## REQUIRED ACTION
Leave out the pictures, and quote exactly the lines running from the one with "The width and" through the last line of the entries below.

Screenshot grounding data:
************

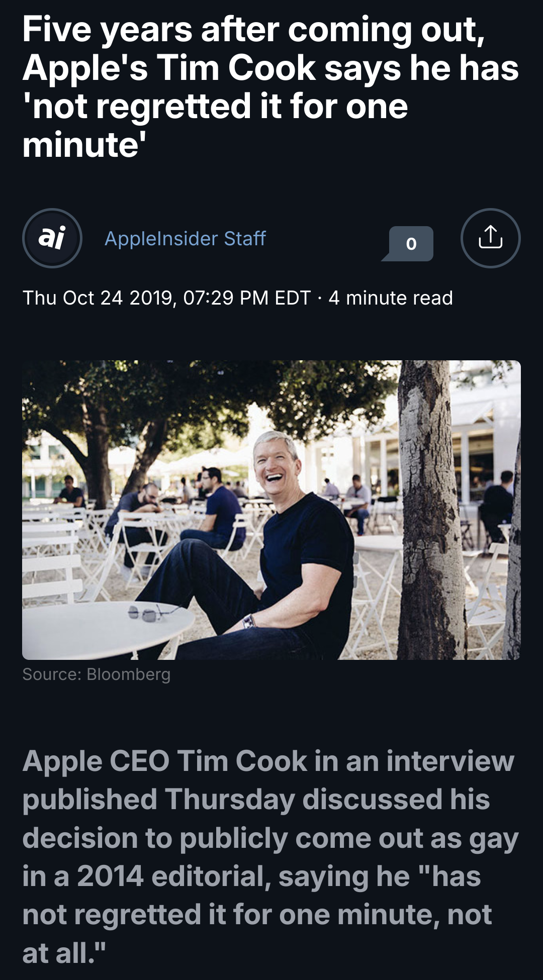This screenshot has width=543, height=980.
Task: Tap the headline's last word 'minute'
Action: 80,145
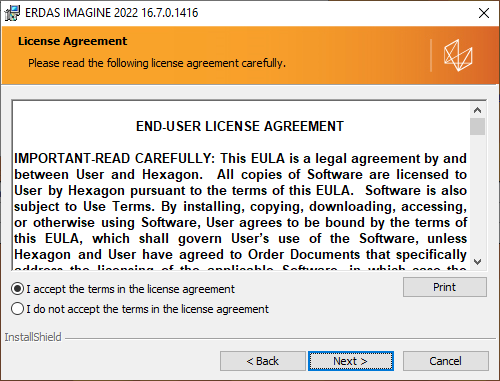The height and width of the screenshot is (381, 500).
Task: Go back with the "< Back" button
Action: (263, 361)
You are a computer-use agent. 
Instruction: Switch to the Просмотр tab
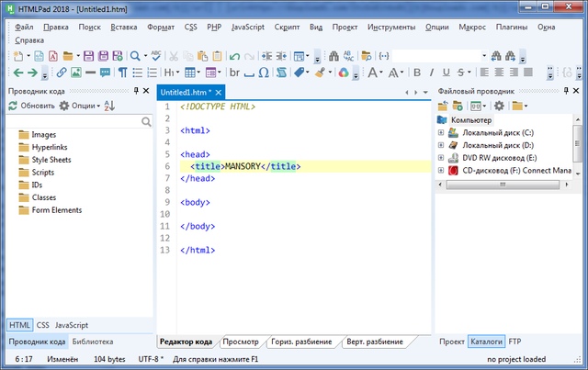point(241,342)
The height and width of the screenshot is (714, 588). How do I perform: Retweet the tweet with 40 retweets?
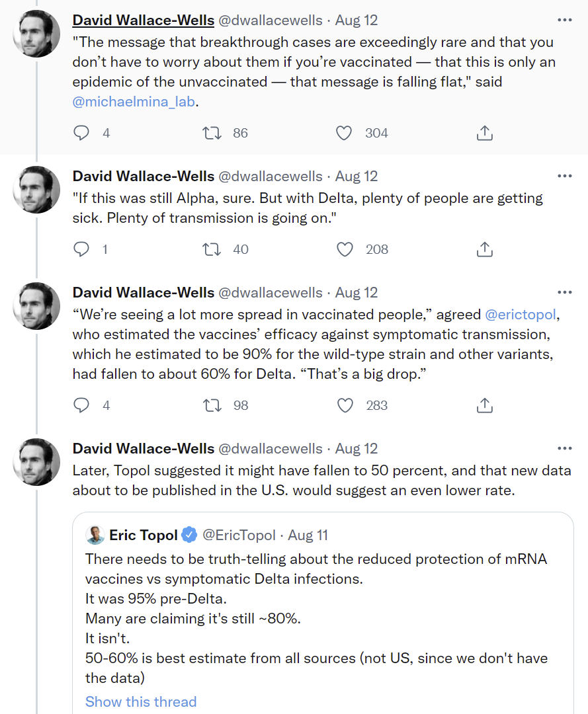point(212,249)
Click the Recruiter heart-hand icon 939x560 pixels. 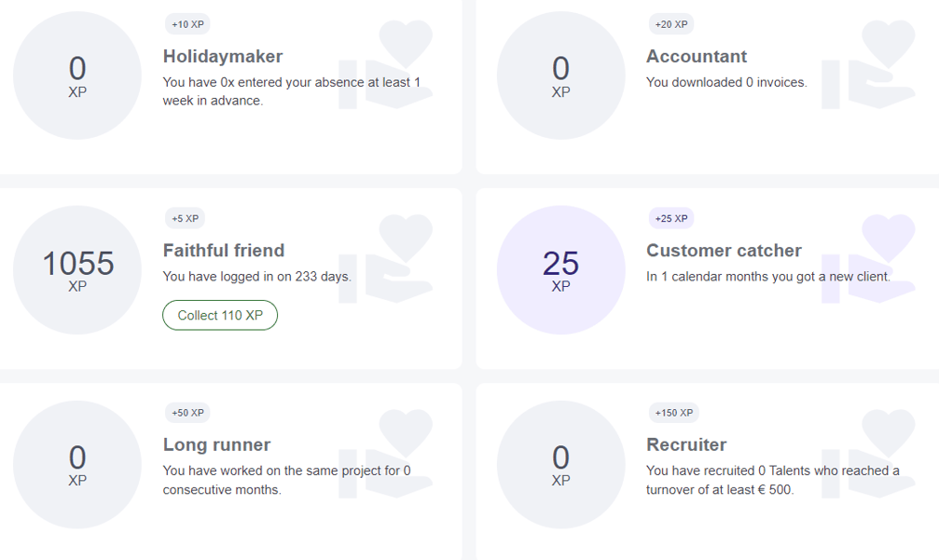[870, 454]
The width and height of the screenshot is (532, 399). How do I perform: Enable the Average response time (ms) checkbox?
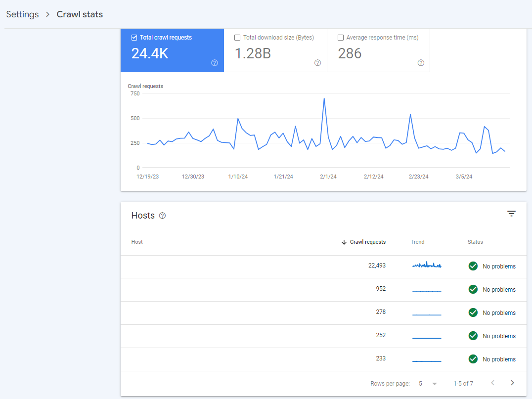click(340, 37)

************

## YOUR RESPONSE
The width and height of the screenshot is (532, 399). How do I perform: Enable the Average response time (ms) checkbox?
click(340, 37)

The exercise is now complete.